Eating a sandwich on a park bench, something caught Chapman’s eye in the near distance.
“I saw something fall under a tree, and then it seemed to walk over to another tree,” he says. “I’ve got a pet cat at home, and it didn’t move like a cat, that’s for sure. That personal experience speaks to the fact there are perhaps oversized feral cats out there but myths don’t come from nowhere. They don’t just create themselves, so clearly the community over time has been seeing something.”
Blak Douglas, who grew up in the region, has contributed a large work on canvas featuring an Indigenous hunter, plenty of footy shapes – and a big black panther. Douglas grew up in an era where racism was routine and racist slurs heard almost daily.

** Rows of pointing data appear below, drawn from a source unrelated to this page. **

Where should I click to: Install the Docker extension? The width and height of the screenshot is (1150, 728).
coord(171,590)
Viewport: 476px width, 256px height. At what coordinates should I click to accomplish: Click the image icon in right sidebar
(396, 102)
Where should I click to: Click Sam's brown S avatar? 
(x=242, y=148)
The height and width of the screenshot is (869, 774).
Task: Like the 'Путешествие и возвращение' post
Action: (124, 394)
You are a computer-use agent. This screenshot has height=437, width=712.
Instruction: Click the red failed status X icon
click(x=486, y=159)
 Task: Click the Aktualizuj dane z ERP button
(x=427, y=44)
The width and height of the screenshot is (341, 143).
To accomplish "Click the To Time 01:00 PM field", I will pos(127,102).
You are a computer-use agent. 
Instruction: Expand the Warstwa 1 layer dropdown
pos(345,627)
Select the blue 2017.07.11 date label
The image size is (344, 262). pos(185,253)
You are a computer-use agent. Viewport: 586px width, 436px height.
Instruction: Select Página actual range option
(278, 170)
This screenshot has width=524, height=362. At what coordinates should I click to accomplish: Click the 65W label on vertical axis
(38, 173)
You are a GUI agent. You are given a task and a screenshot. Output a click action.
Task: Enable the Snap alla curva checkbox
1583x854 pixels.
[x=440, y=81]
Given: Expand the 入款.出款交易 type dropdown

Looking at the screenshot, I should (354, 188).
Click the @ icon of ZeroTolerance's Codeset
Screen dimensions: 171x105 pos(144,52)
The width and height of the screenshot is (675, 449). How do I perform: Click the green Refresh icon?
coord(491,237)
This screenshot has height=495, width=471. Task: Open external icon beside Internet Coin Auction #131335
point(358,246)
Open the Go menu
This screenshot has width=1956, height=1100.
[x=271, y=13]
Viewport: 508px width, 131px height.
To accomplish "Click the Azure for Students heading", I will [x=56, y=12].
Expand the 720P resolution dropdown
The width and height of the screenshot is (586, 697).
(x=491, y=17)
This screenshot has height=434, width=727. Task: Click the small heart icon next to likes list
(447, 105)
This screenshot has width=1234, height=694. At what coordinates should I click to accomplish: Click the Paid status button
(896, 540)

“But to have Terry Wickey as an Aboriginal man playing first-grade rugby league on television gave me some kind of hope that there was a possibility for people not to be referred to in such a manner,” he says.
As to the endless debate about whether the panther exists outside locals’ imaginations, Chapman says maybe that is not so important.
“We live in an age where everything can apparently be proved or disproved,” he says. “We can photograph everything and have it on TikTok or Instagram immediately. Maybe the panther can exist in that liminal zone of imagination. And who doesn’t love a bit of mystery?”
Spot the Difference, Penrith Regional Gallery, Emu Plains. Until February 16.